Last summer, when I was playing with my kids at Weezie’s Garden for Children at Elm Bank in Wellesley, I made the acquaintance of Frank Hamm, who was doing maintenance work on some of the many structures that he had built in the garden. My kids have spent hours climbing in his two story “tree house”, as well as in the woven twig “birds’ nests”. I was always amazed by the creativity and craftsmanship of these structures, and so I was pleased to meet him in person. I took his card, and when it was time to build a fence for a future kitchen garden in my backyard, I gave him a call.
The vegetable and herb garden will be the focal point of the backyard, which was a flat expanse of lawn when we bought our house last summer. The other elements of my future design for the backyard–including berry plants, a native meadow garden, several natural play areas for children, a compost pile, a clothes drying area, and a tether ball court–will fall into place after the vegetable garden fence is built. Because of the central location of the garden (right smack in the middle of the backyard, where the most sunlight falls), and because a vegetable garden can look a bit wild or empty for much of the year, I wanted a decorative fence that would add year-round structure to the area. The rustic flavor that Frank Hamm employs in his work really appealed to me, as well as the fact that he uses naturally rot-resistant wood. Even though pressure-treated wood is less toxic now than in the past, I still prefer non-treated wood for use around edible plants. Frank often works with un-milled red cedar logs and branches (from our native eastern red cedar, Juniperus virginiana). From seeing his work at Elm Bank, Garden in the Woods, and Wellesley College, I knew that was exactly what I wanted. Also, a red cedar fence can last 30 years, as opposed to white cedar, which supposedly will last about 10 years. I am planning on bountiful harvests from this garden for years to come!

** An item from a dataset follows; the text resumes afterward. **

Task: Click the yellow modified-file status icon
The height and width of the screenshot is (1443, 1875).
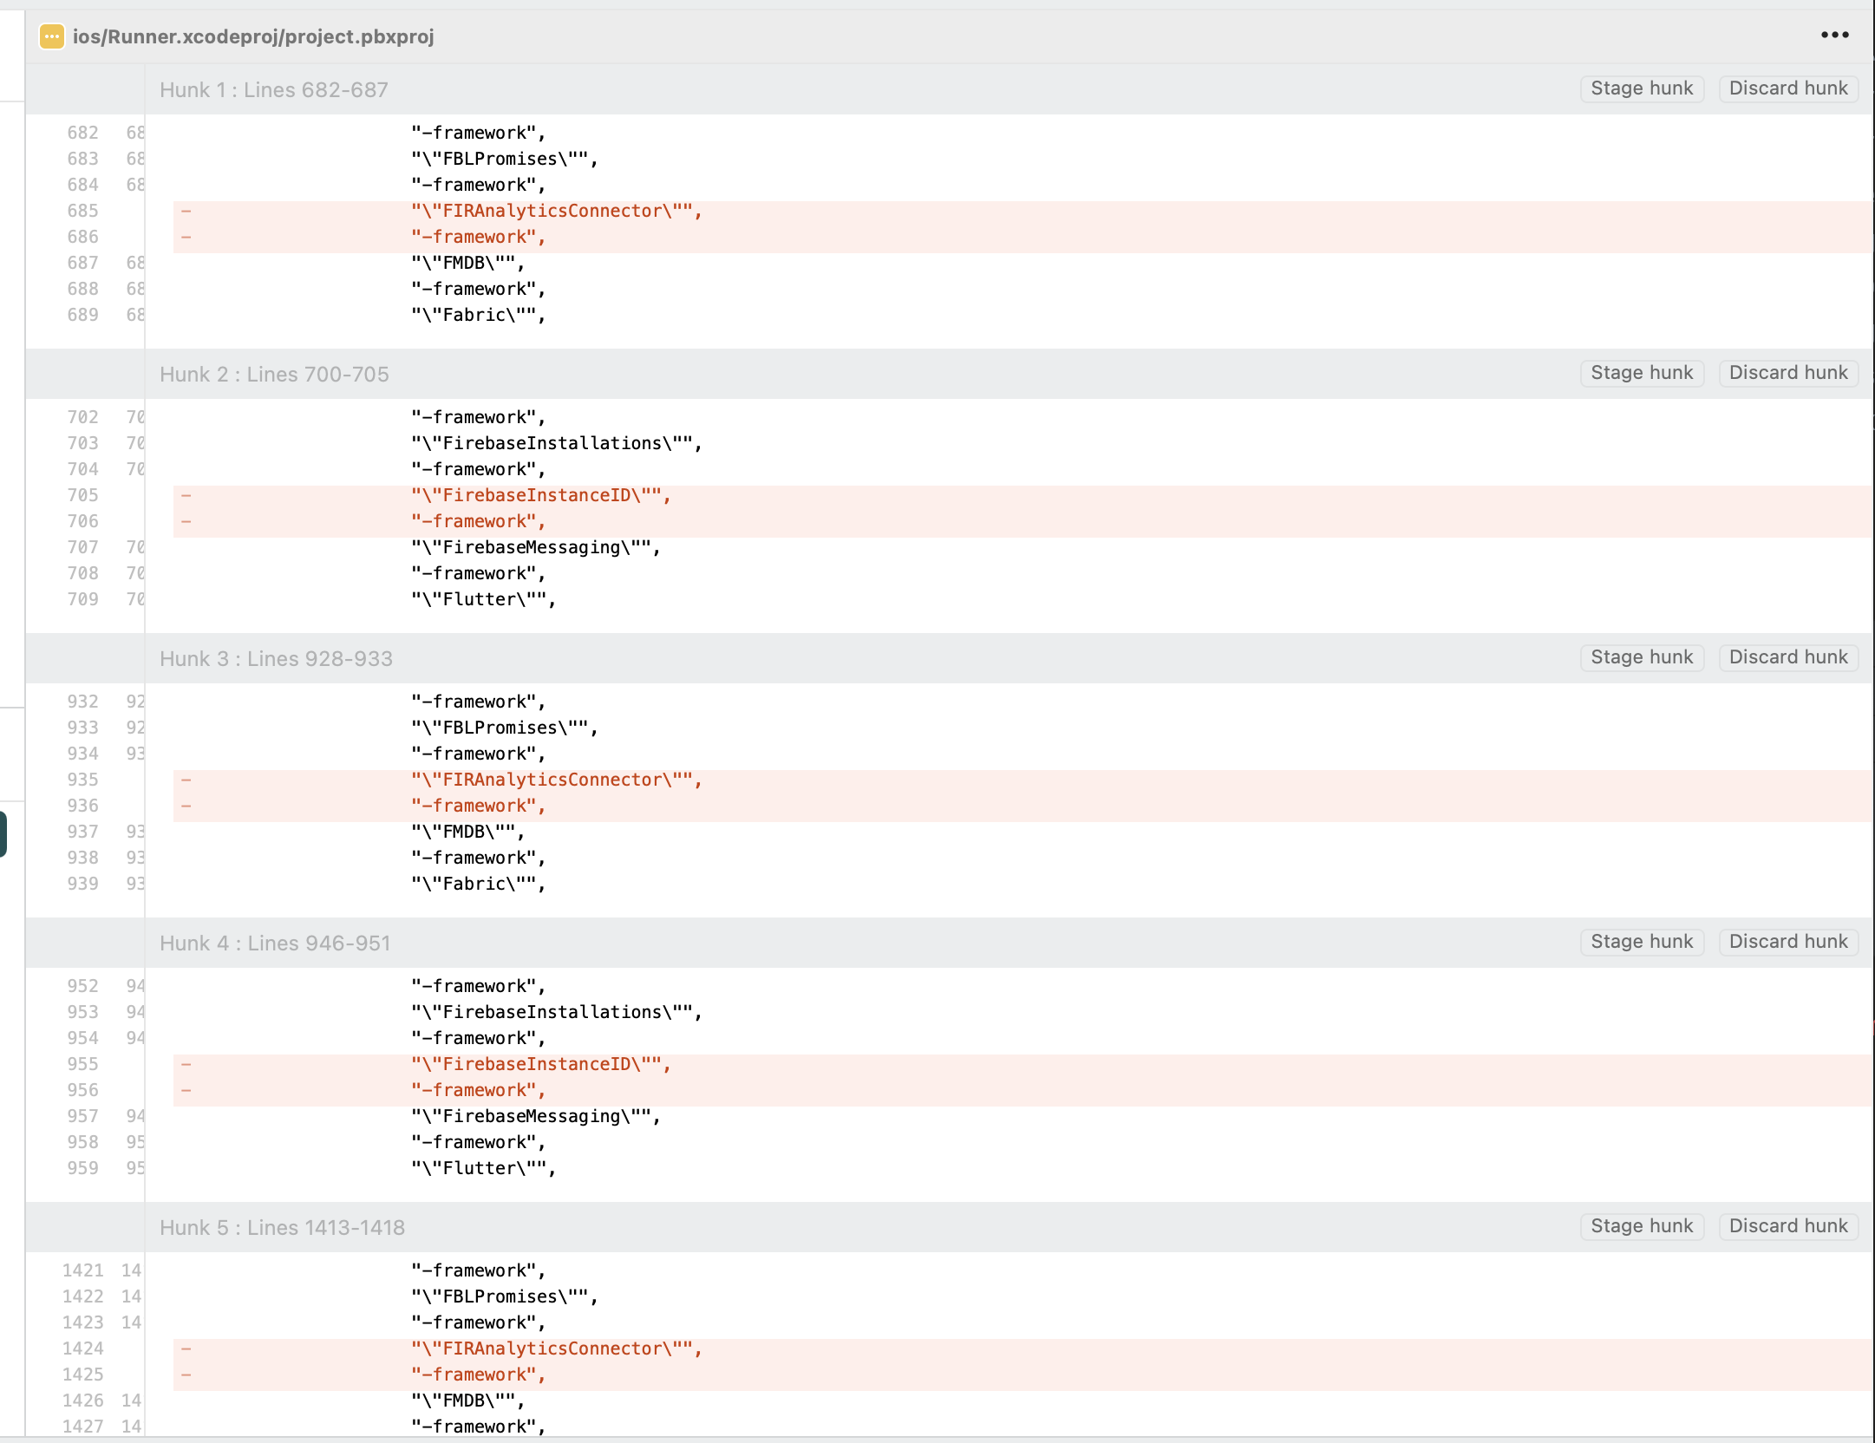Action: 51,36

In late fall, Frank hand-dug all the holes to about 2 feet deep and began setting the posts. The posts were 8 to 9 feet tall, to allow for a 6 foot high fence.
Diagonal pieces add support and an artistic touch.
We chose 6 foot high galvanized wire with 2 inch by 4 inch openings. There is a layer of 4 foot high chicken wire at the base of the fence, dug about 8 inches into the ground to deter rabbits and groundhogs.
Frank made the gate in his workshop, embellishing it with woven red cedar branches. Here it is, arriving in high style.
And finally, the completed fence! The woven twig gate adds to the rustic appeal of the fence.
Looks like it will keep out small children–hopefully it will work for other varmints as well!
Frank added a sturdy latch at the top of the gate.
He used a special kind of hinge that allows the entire gate to be lifted off if something is too wide to fit through.
I really enjoyed the opportunity to work with Frank, and hope that we can collaborate in the future on other projects. You can view more of Frank’s work on his website, or go enjoy it in person at Weezie’s Garden for Children at Elm Bank in Wellesley.